◆ **TEXT FOR ANALYSIS**

This report forms part of the Novel Insights on Scotland’s Rural and Island Economies (NISRIE) within the Scottish Government Environment, Natural Resources and Agriculture Strategic Research Programme, 2022-2027. It provides an overview of business performance and confidence among sampled firms in the Highland and Islands between 2015 and 2024, drawing on data from the Highland and Islands Enterprise (HIE) Business Panel Survey. The analysis presented in this report examines how these businesses navigated economic shocks (the Covid-19 pandemic and the UK’s withdrawal from the EU).  

What were we trying to find out? 

The research explores how key indicators of business performance – employment, turnover, exports, profit margins, working hours, staff training – and confidence in Scotland’s economic outlook, have evolved over the last decade. The briefing focuses on how economic shocks affect business resilience and adaptations in the sampled businesses, and their post-shock recovery pathways. 

What did we do?

◆ **EXERCISE REQUIREMENTS**
According to the report on Highlands and Islands businesses, which survey supplied the data for the analysis?

◆ **DATA UNDER STUDY**
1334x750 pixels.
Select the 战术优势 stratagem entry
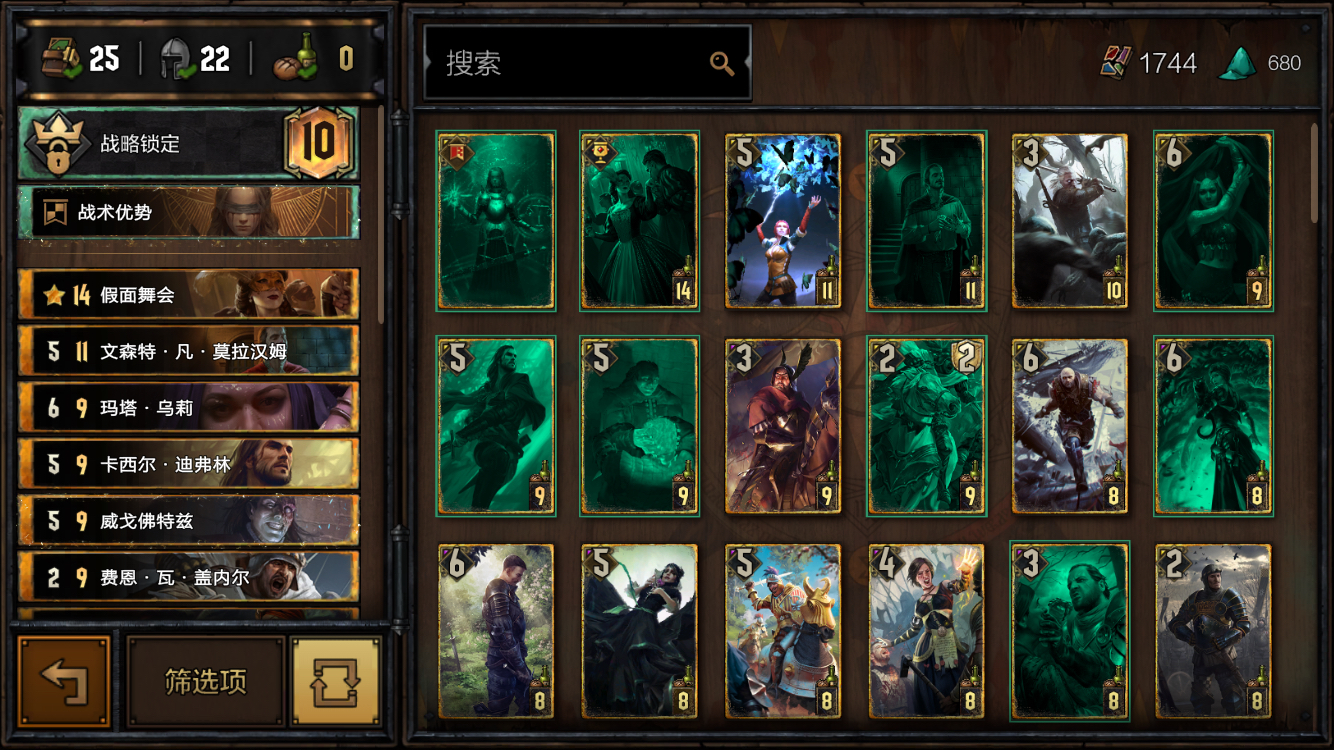[188, 212]
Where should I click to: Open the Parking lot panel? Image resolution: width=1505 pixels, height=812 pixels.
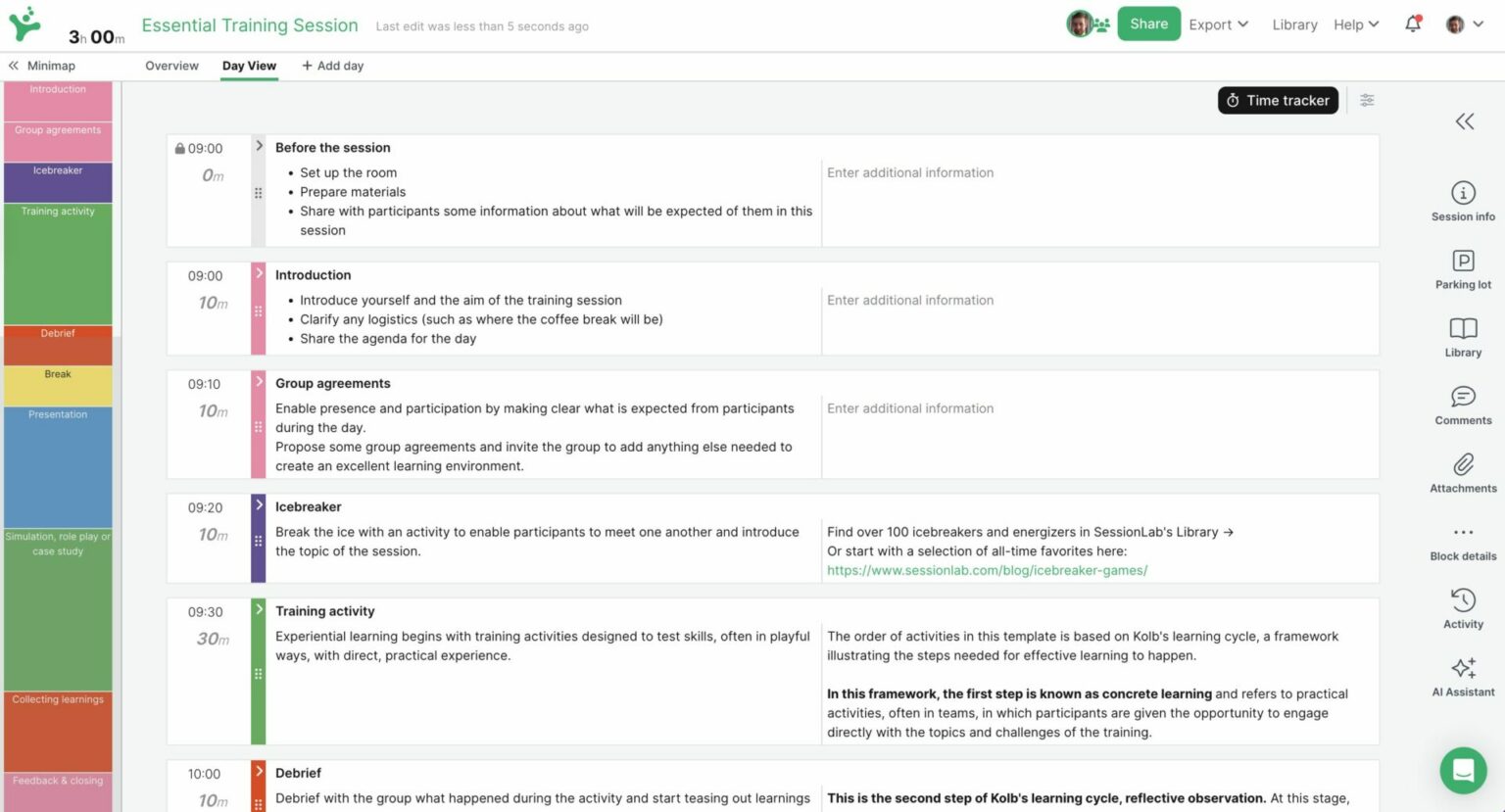coord(1462,268)
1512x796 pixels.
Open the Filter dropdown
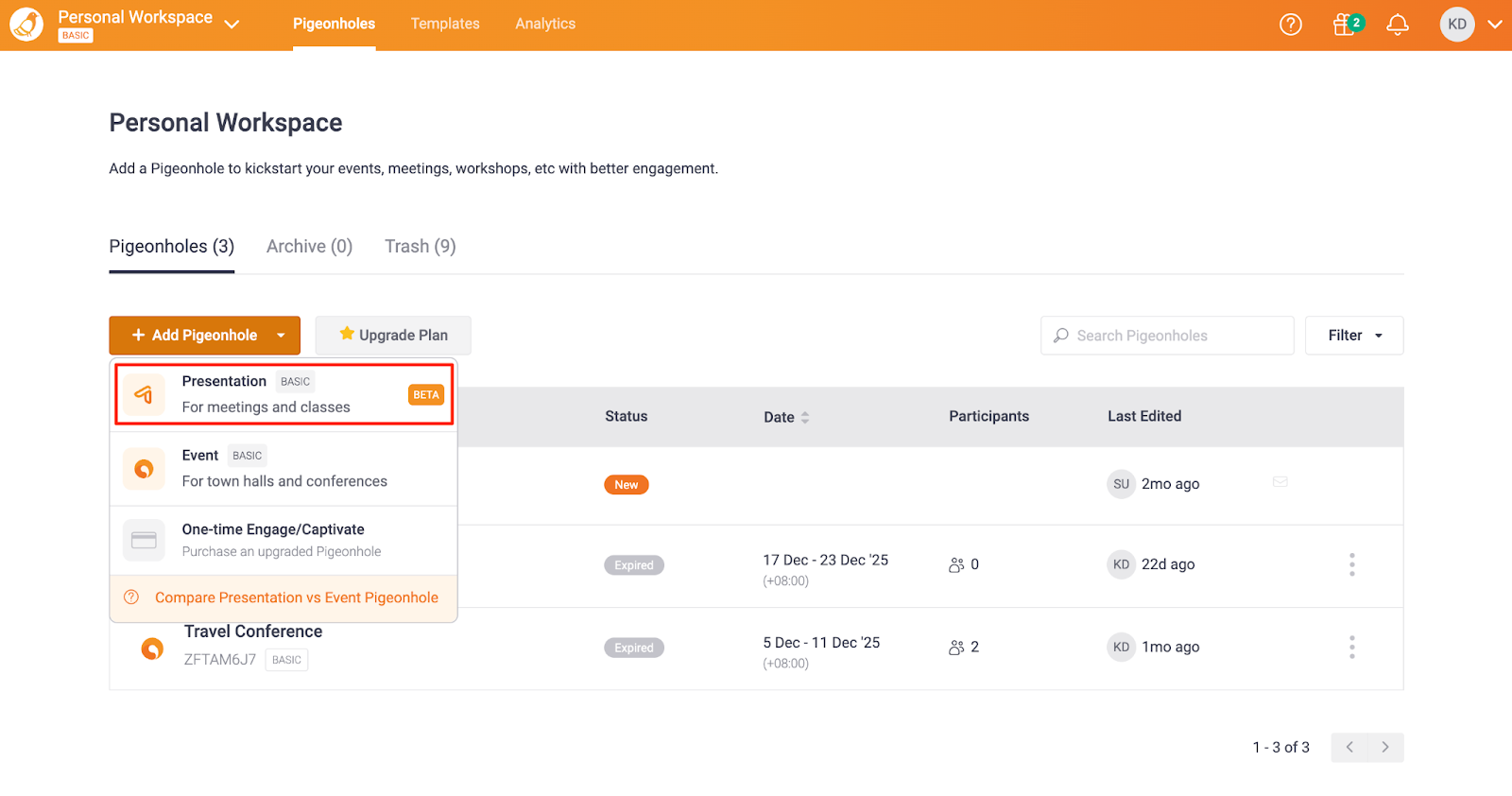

◆ **WRITTEN RESPONSE**
The Highland and Islands Enterprise (HIE) Business Panel Survey.